- [TRY IT] Transcribe all the entries word for word, omitting any pictures they contain.
─── EXTRACTED MATERIAL ───
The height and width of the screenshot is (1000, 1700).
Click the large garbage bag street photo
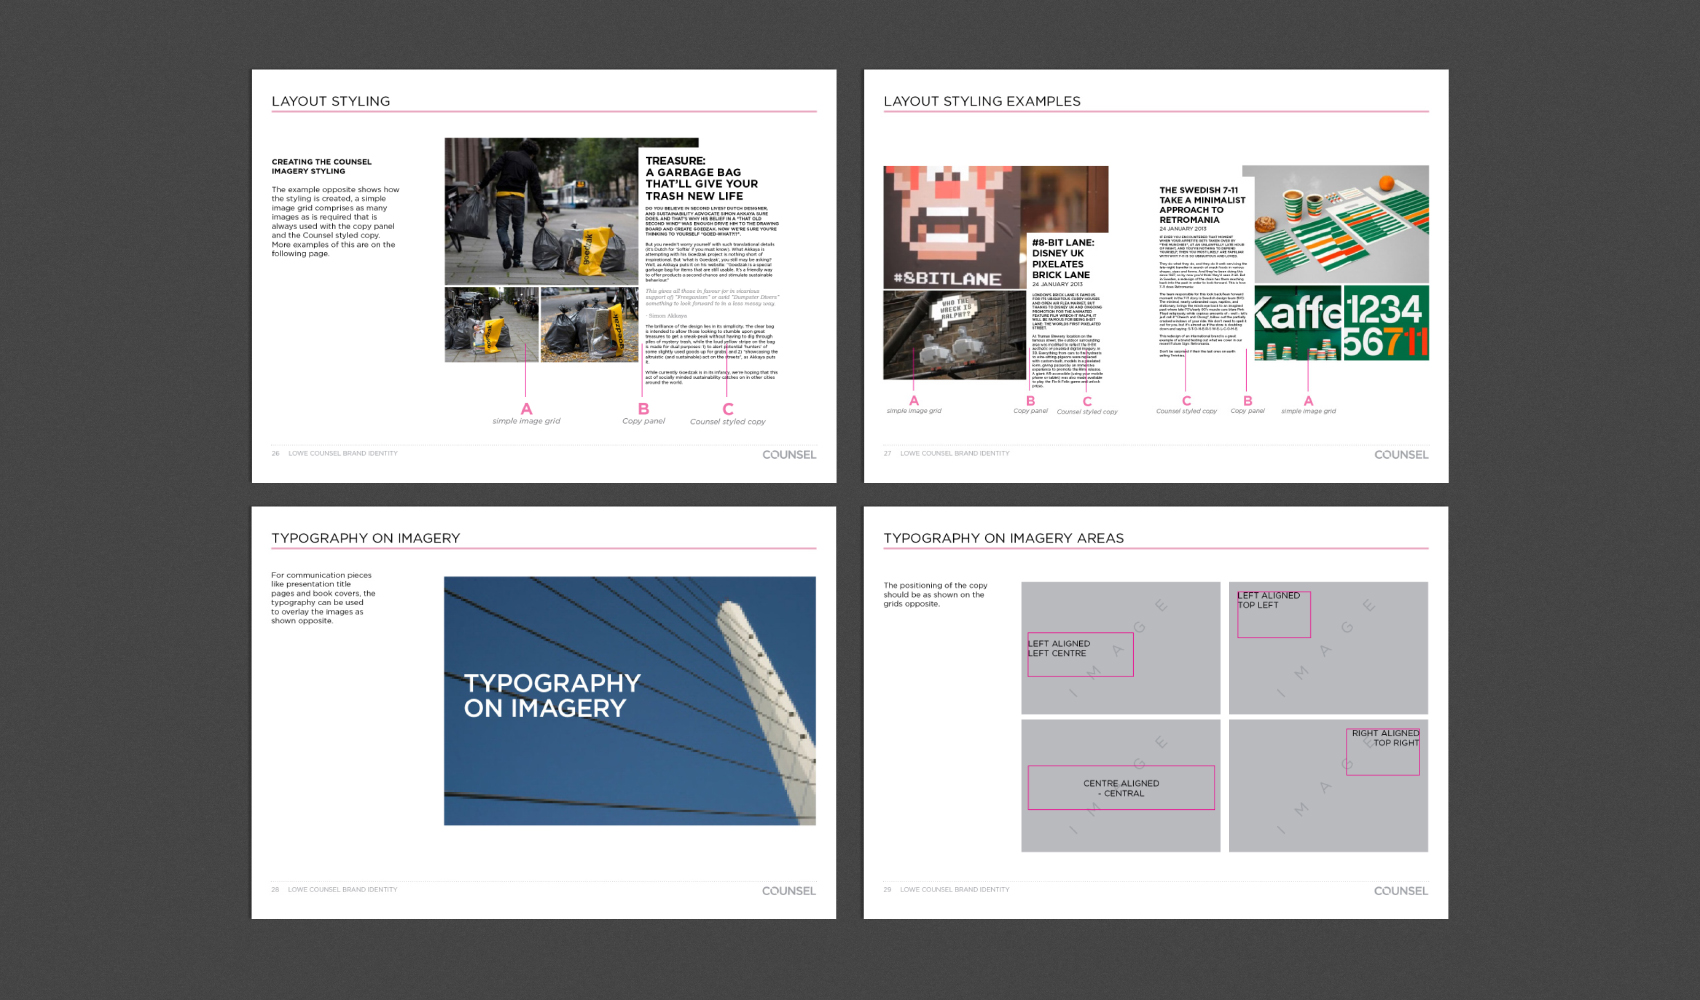click(540, 212)
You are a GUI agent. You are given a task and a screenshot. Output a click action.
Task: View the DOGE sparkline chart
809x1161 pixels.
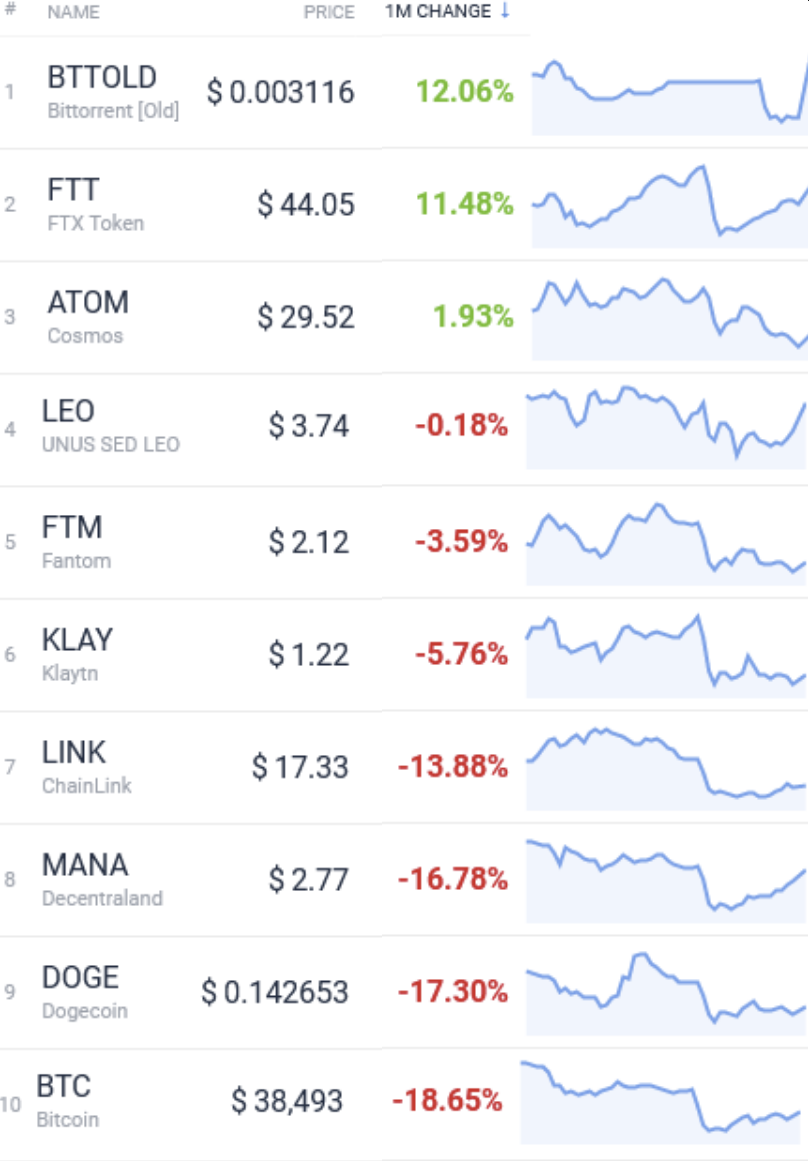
───
- [ANSWER SPACE]
The height and width of the screenshot is (1000, 1700).
Click the large garbage bag street photo
click(540, 212)
You are a GUI agent. You are given a task and a screenshot. Output a click action.
Task: View the DOGE sparkline chart
809x1161 pixels.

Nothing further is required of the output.